• PROMPT: Examine each line of the data. Copy the line if it includes the word "screenshot".

• DATA FOR THE TASK:

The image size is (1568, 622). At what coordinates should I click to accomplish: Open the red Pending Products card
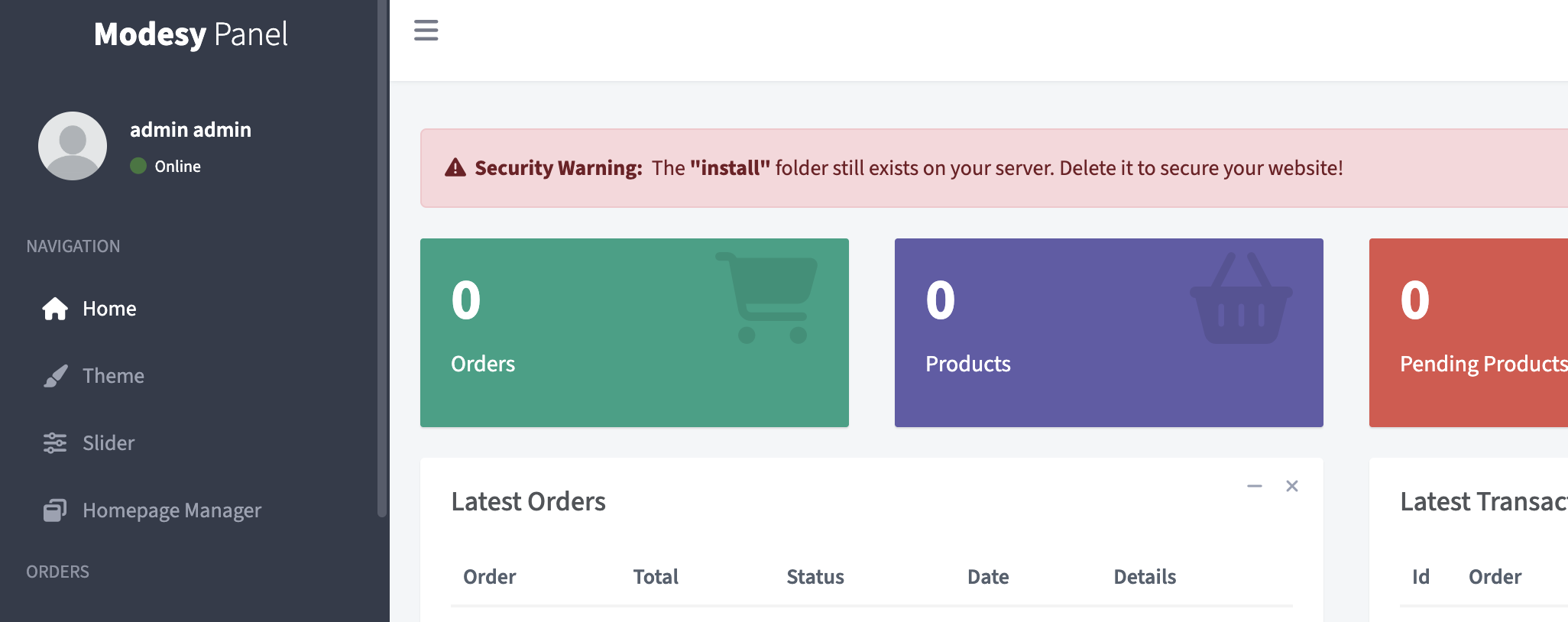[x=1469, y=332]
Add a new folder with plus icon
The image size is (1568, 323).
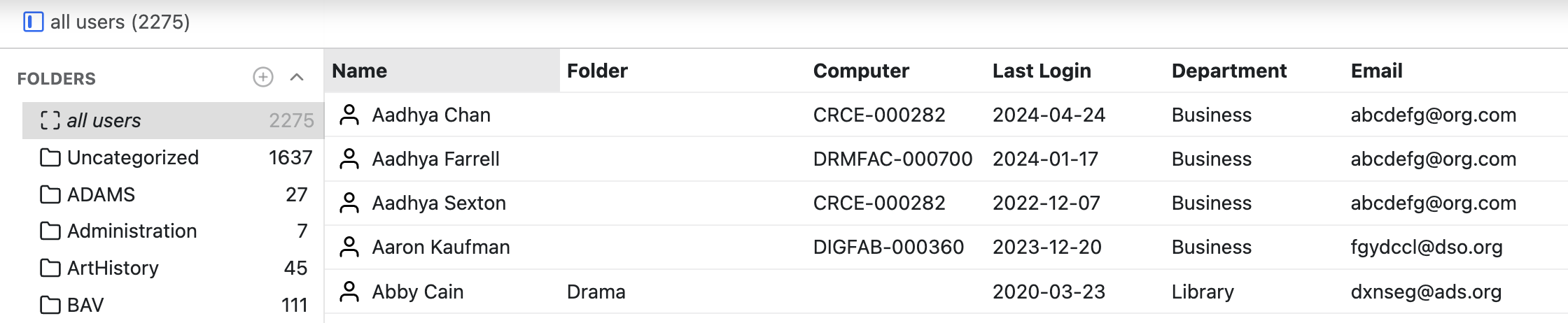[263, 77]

---

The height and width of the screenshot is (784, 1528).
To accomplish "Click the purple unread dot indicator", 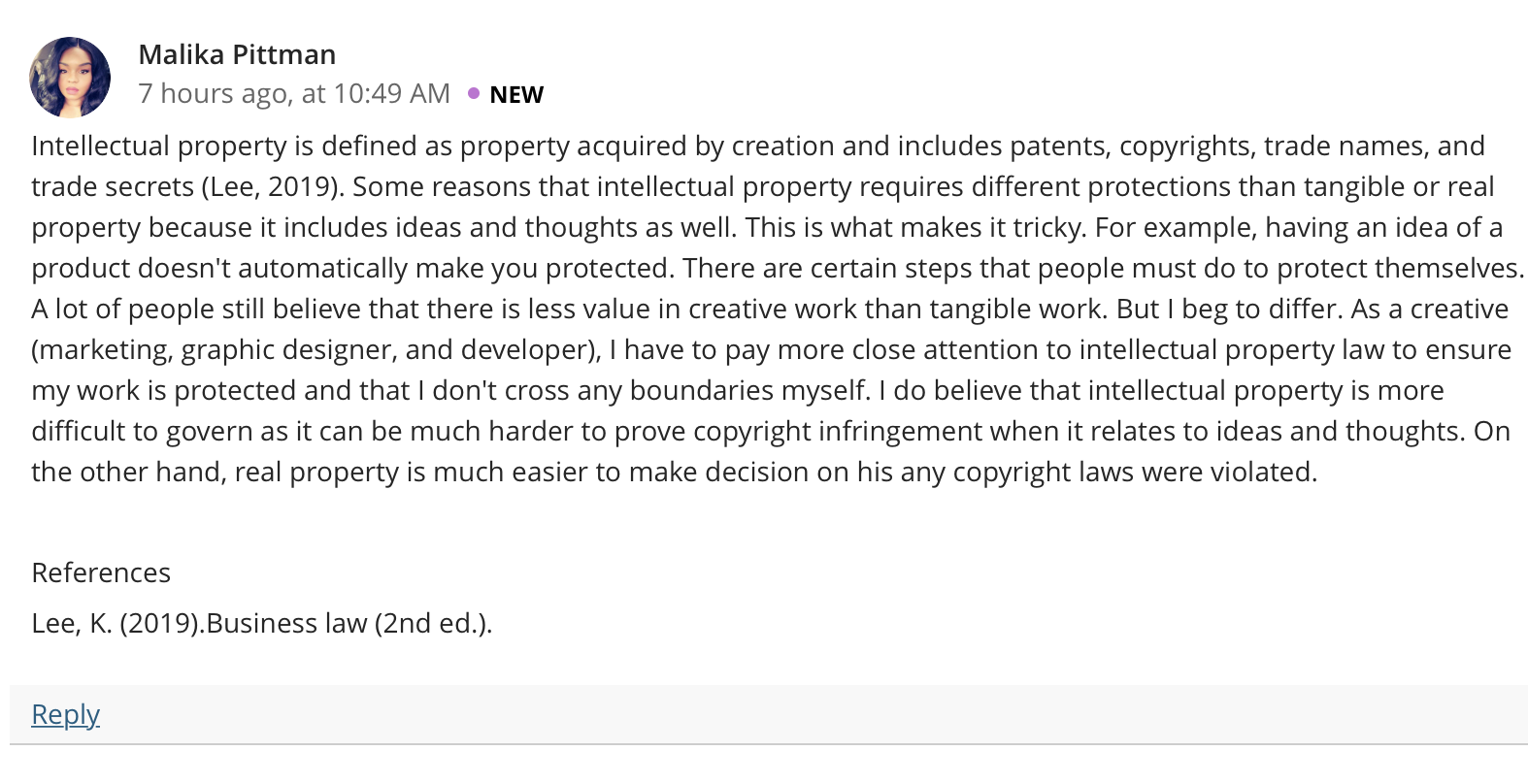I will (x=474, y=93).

---

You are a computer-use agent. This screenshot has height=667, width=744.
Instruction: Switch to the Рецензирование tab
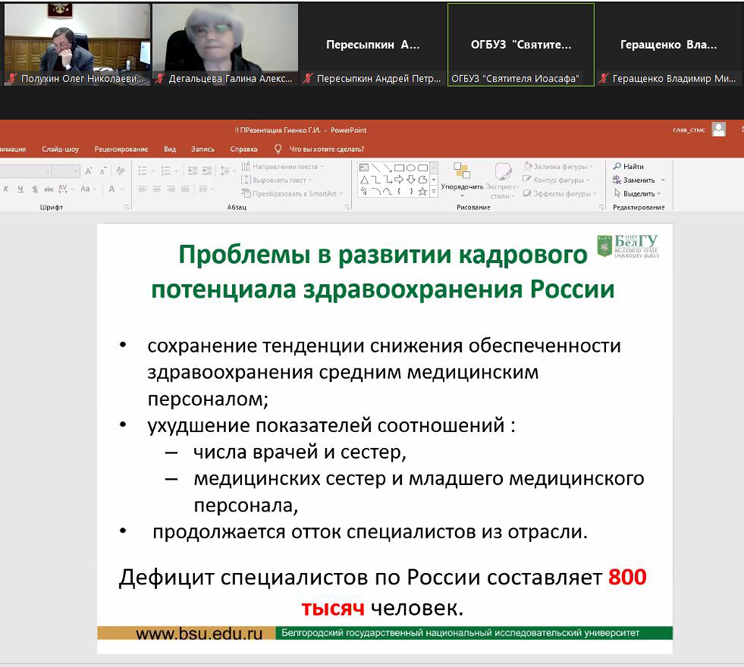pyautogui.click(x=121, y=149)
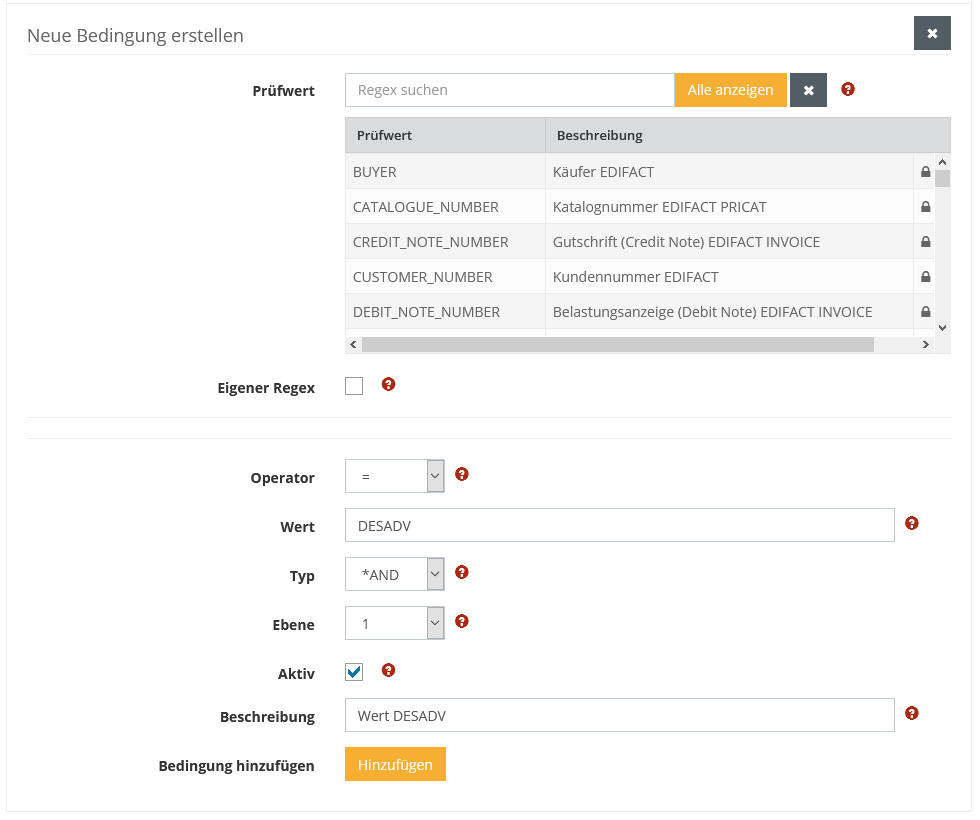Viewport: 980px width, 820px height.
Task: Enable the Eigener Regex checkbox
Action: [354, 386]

• EXERCISE SOLUTION:
The height and width of the screenshot is (784, 1528).
You are a computer-use agent. This screenshot has height=667, width=744.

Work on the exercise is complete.